This leaves us then with essentially the two choices discussed briefly in Chapter 1. One is the proposal that people reason by following abstract inference rules, in a restricted natural deduction version of “mental logic”. The alternative is the theory of reasoning by mental models, which is particularly associated with the work of Johnson-Laird and his colleagues. We consider the merits of each approach in turn for explaining the competence we have identified.

Mental rules

The basic idea of the rules approach is that there is an in-built logic in the mind comprised of a set of primary inference rules plus a reasoning program or strategy for their application to sets of assumptions. Because the rules are general purpose and abstract, reasoning must be preceded by a stage of encoding the actual problem content into an abstract form, and succeeded by a decoding of any conclusion drawn back into the problem domain. It might appear to be only in these encoding and decoding phases that the theory has the potential to account for the hugely influential effects of thematic content on reasoning. However, in the words of O’Brien (1993, p.131), “Mental logic theorists have never claimed exclusivity” and propose that an abstract logic may co-exist with pragmatic reasoning procedures (see also Rips, 1994).

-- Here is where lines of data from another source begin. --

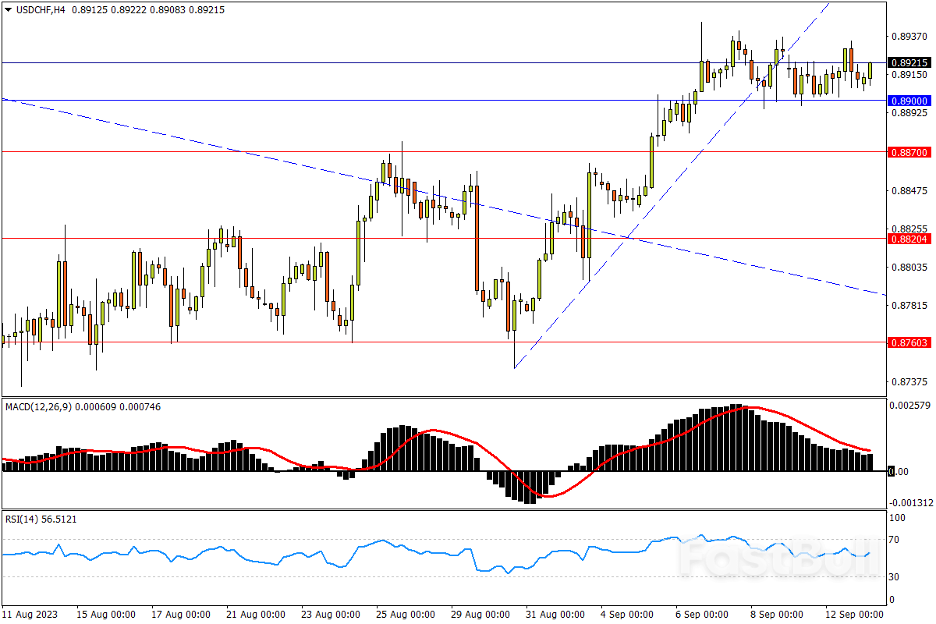Click the blue 0.89000 price level tag
This screenshot has height=624, width=936.
(x=910, y=101)
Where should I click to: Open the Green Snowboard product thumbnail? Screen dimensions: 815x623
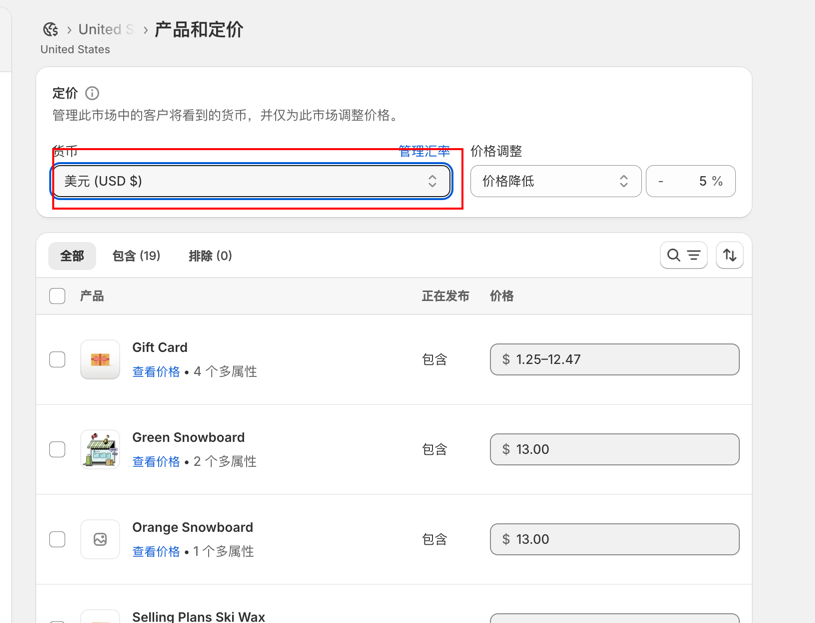[100, 449]
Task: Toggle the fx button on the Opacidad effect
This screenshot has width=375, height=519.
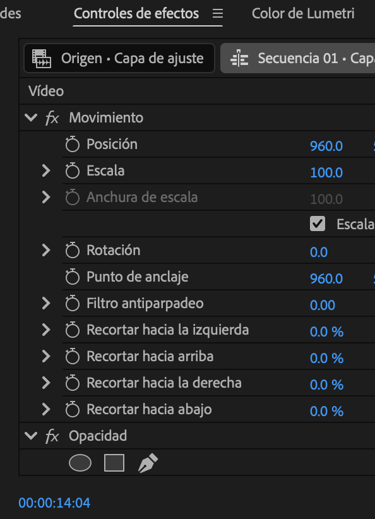Action: (52, 436)
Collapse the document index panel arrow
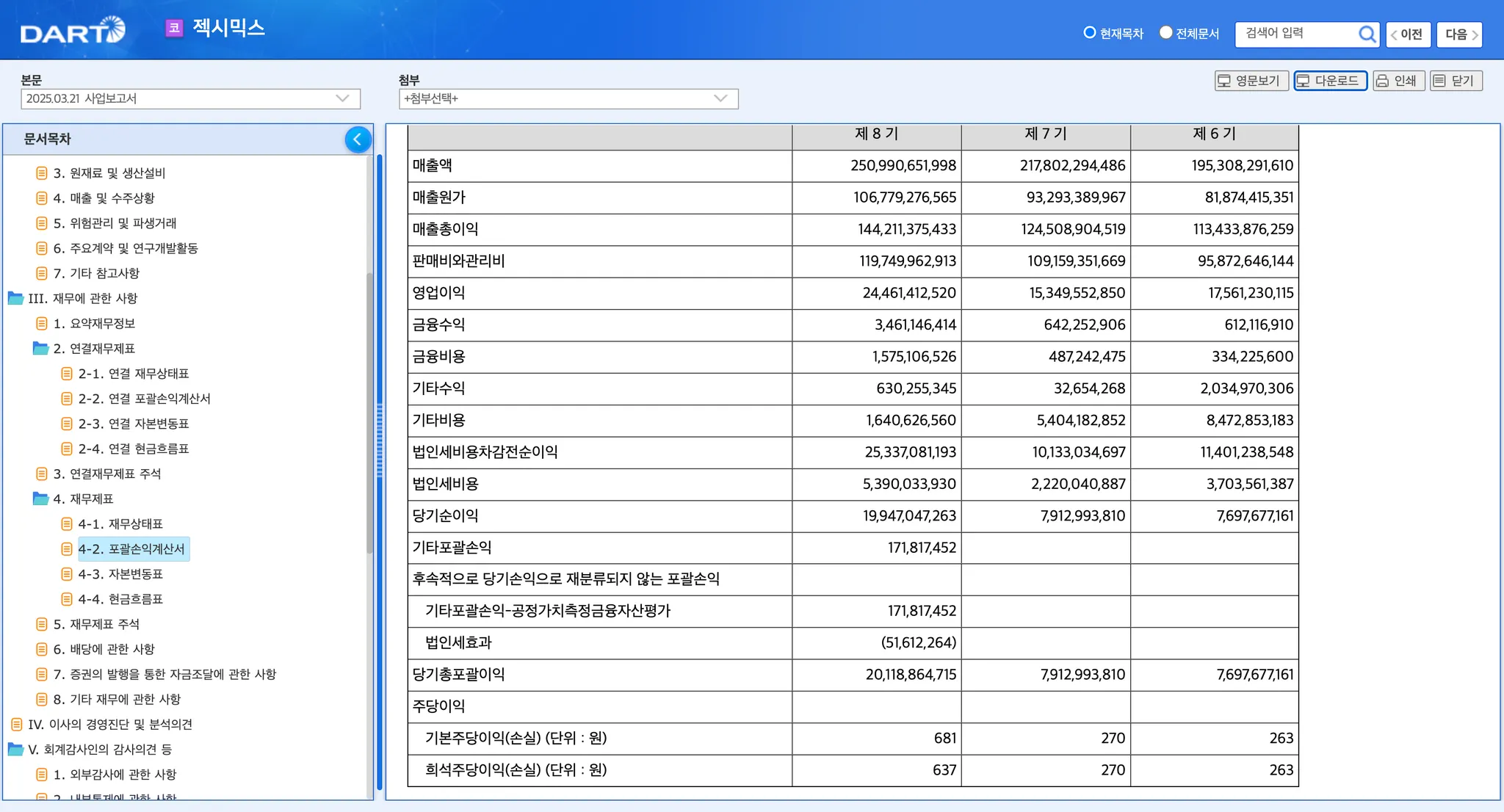This screenshot has width=1504, height=812. [x=358, y=139]
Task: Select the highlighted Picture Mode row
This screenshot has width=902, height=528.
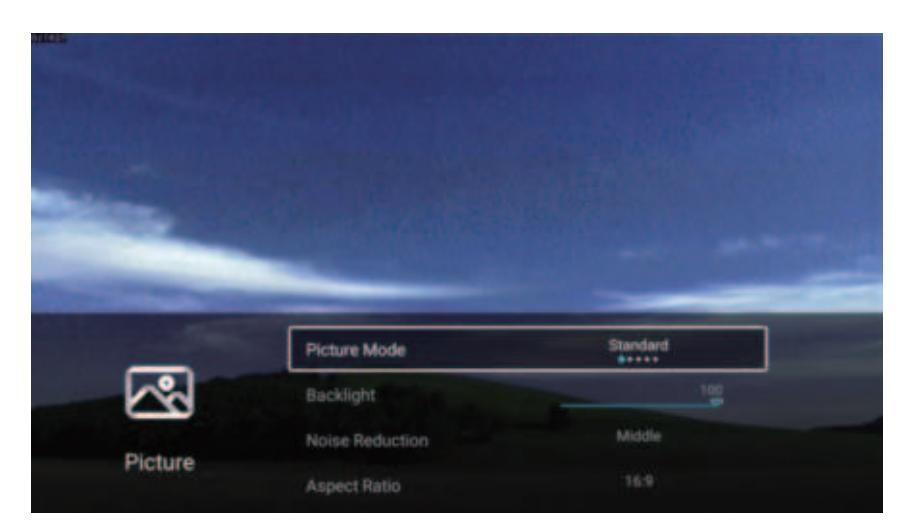Action: coord(527,349)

There are currently two major forms of the mental logic, or inference rule, theory which we present here only in conceptual outline (for detailed exposition and review see Evans et al., 1993a, Chapter 3). First, there is the three-part theory of Braine and O’Brien (see Braine & O’Brien, 1991; Braine, Reiser, & Rumain, 1984; O’Brien, 1993). The three components of this theory are the set of natural inference schemas, the reasoning program that applies these schemas, and the pragmatic reasoning system. The first two parts should explain abstract competence. There are simple inference rules that can be applied by a direct reasoning program and that should be immediate and easy to draw: for example, modus ponens. Then there are compound inference rules that require indirect reasoning by use of suppositions and are more error-prone. For example, there is no simple rule for modus tollens—it must be effected by an indirect line of reasoning using reductio ad absurdum. Given “If p then q” and not-q, one has to make a supposition of p, derive q by modus ponens, and so get the inconsistency of q and not-q. From that, one infers that the supposition p cannot hold and derives not-p.

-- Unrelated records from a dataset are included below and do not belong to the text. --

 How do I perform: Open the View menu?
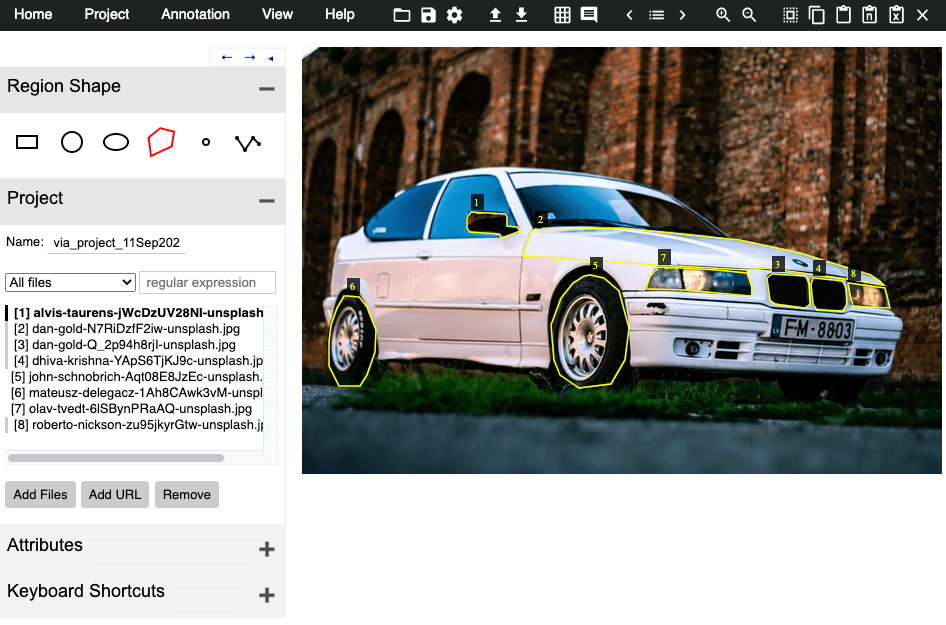coord(278,14)
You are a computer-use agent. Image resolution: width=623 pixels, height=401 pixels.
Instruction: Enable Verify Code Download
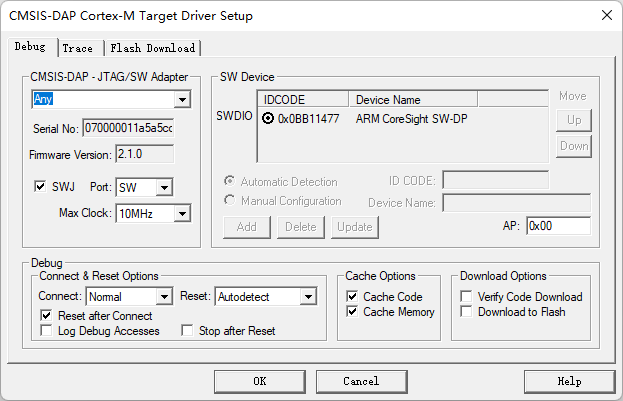467,297
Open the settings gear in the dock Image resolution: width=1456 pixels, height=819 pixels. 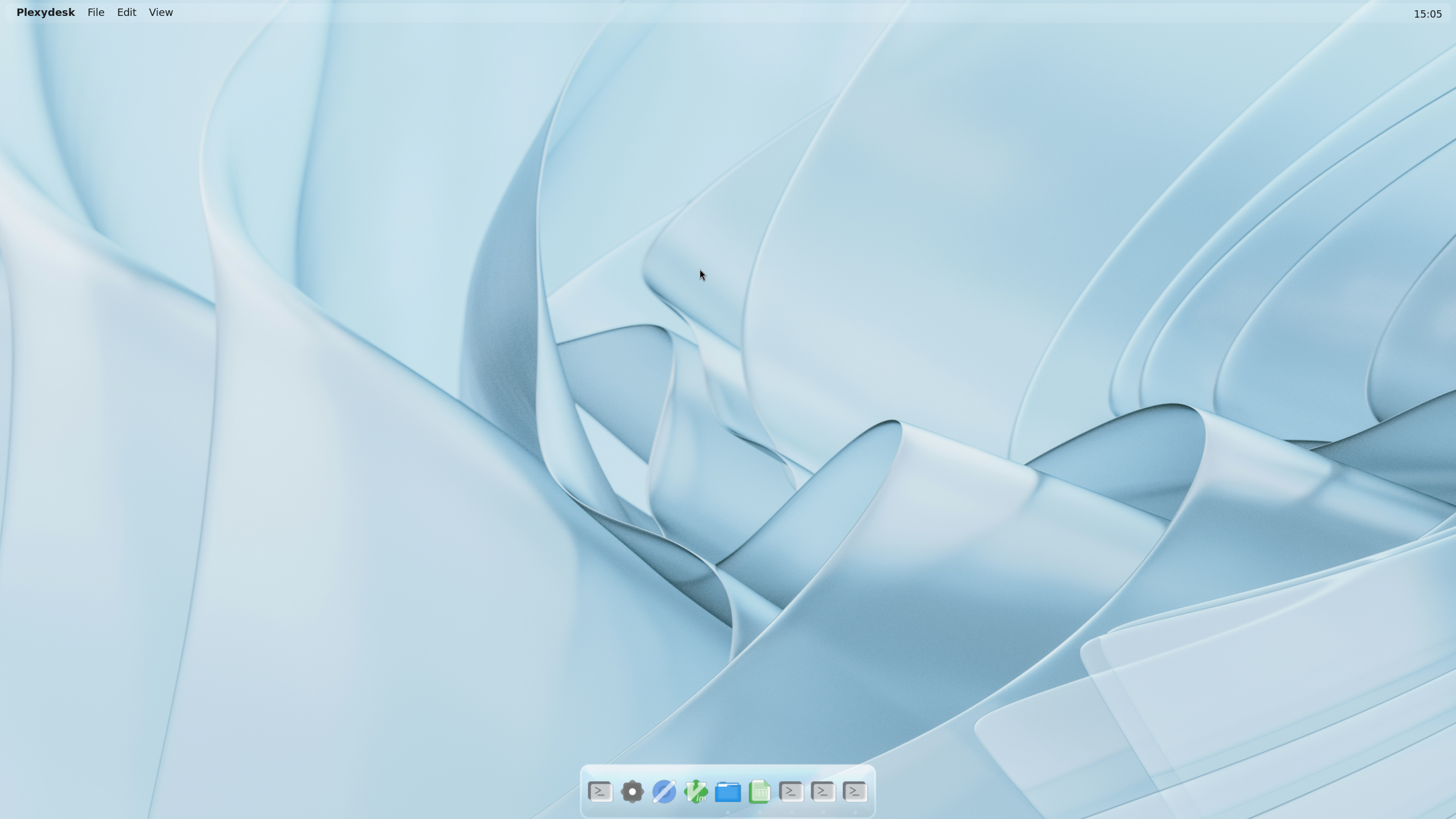tap(632, 791)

The major alternative is the theory of Rips’ (1983) ANDS model recently expanded and refashioned as PSYCOP (Rips, 1994). Rips’model is implemented as a working Prolog computer program and differs from that of Braine and O’Brien in being primarily aimed at proving theorems where the conclusion of the argument is known in advance. This is achieved by a combination of forward reasoning in which rules are applied to derive conclusions from premises and backward reasoning in which sub-goals are generated, thus greatly reducing the search space required by forward reasoning, in a manner analogous to the early Logic Theorist of Newell & Simon (1972). When no conclusion is specified, only forward rules can be used, which have limited competence. In fact, there are close parallels between this system and that of Braine and O’Brien: for example, the simple inference schemas of the latter are essentially similar to Rips’ forward reasoning rules, and Rips’ backward rules likewise involve suppositional reasoning of the kind described by Braine and O’Brien as indirect.

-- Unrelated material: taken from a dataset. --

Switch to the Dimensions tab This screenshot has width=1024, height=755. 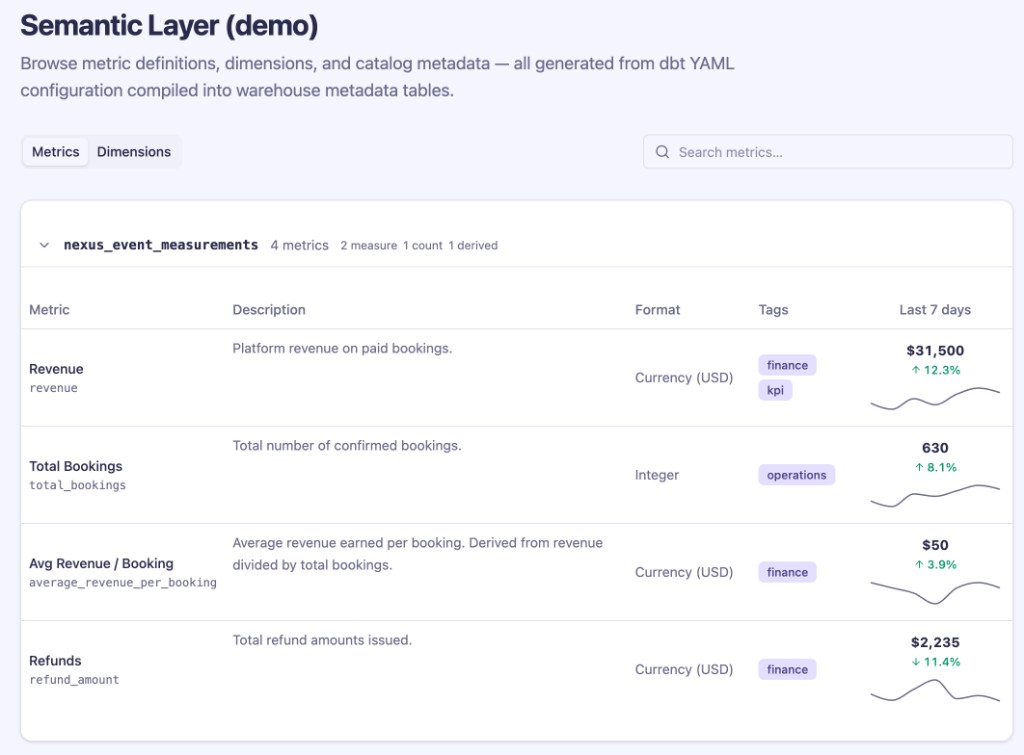[x=134, y=152]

The mental logic or inference rule theory does account for basic deductive competence, but has serious limitations as a psychological theory of behaviour on reasoning tasks. First, as acknowledged by the inference rule theorists themselves, pragmatic influences can only be accounted for by mechanisms additional to and separate from the basic mental logic, such as invited inferences, conversational implicatures, and pragmatic reasoning schemas. Because almost all real word reasoning takes place in semantically rich contexts in which such pragmatic influences apply, it seems rather odd to us to identify an abstract mental logic as the primary reasoning mechanism whilst requiring a supplementary pragmatic theory to account for most of what actually happens! Also, we have already seen clear evidence both that the natural way of reasoning is primarily from uncertain beliefs, and that reasoning logically on the basis of a restricted set of assumptions requires a conscious and only partially successful effort by the subjects.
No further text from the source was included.